LoadOptions options = new LoadOptions();
LoadFilter filter = new LoadFilter();
filter.setLoadDataFilterOptions(LoadDataFilterOptions.NONE);
options.setLoadFilter(filter);
Workbook book = new Workbook(stream, options);

long end = System.currentTimeMillis();
System.out.println(“Loading sample-more-data.xls - " + (end-start) + " milliseconds”);

WorksheetCollection worksheets = book.getWorksheets();
for(int i = 0; i < worksheets.getCount(); i++)
{
if(worksheets.get(i).getCells().getMaxDataRow() == -1)
{
System.out.println(worksheets.get(i).getName());
}
}

Output

JDK: 1.8.0_111 Aspose.Cells: 17.02.0 Loading sample-more-data.xls - 856 milliseconds Sheet1 Sheet2 Sheet3

JDK: 1.8.0_111
Aspose.Cells: 17.02.0
Loading sample-less-data.xls - 659 milliseconds
Sheet1
Sheet2
Sheet3

Hi Babar,


Thanks for the detailed response. This code is reading a file from the local directory. I am trying to read it from a stream from Dropbox cloud. Please find attached the eclipse project that I created to test this. Let me know if you require more information.

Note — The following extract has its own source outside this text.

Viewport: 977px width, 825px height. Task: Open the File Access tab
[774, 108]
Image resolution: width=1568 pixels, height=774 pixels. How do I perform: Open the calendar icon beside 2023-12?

Here is the output on executing the project for different files-
File - "/Northwind.xlsx"
API response time - 4 seconds
Response Status - 200
Time to initialize Workbook - 2 seconds
Sheets :
Categories
Customers
Employees
Orders
Products
Shippers
Suppliers
Order Details

File - "/200MB.xlsx"
API response time - 3 seconds
Response Status - 200
Time to initialize Workbook - 31 seconds
Sheets :
Sheet1
Sheet2

Hi again,

I have received the project however, it is still missing the dependencies as shown in attached snapshot. You haven’t shared the sample spreadsheets as well. Please note, downloading the sample from any remote location is out of the scope of Aspose.Cells APIs therefore we will not be able to evaluate that part of the application nor can suggest improvements. However, we need to make sure that each sample is loaded in Aspose.Cells object model (via stream or file path) with more or less similar time cost, and we suggest you to evaluate the scenario on similar lines. By the way, have you given the latest version (17.02.0) a try on your end? What results have you got?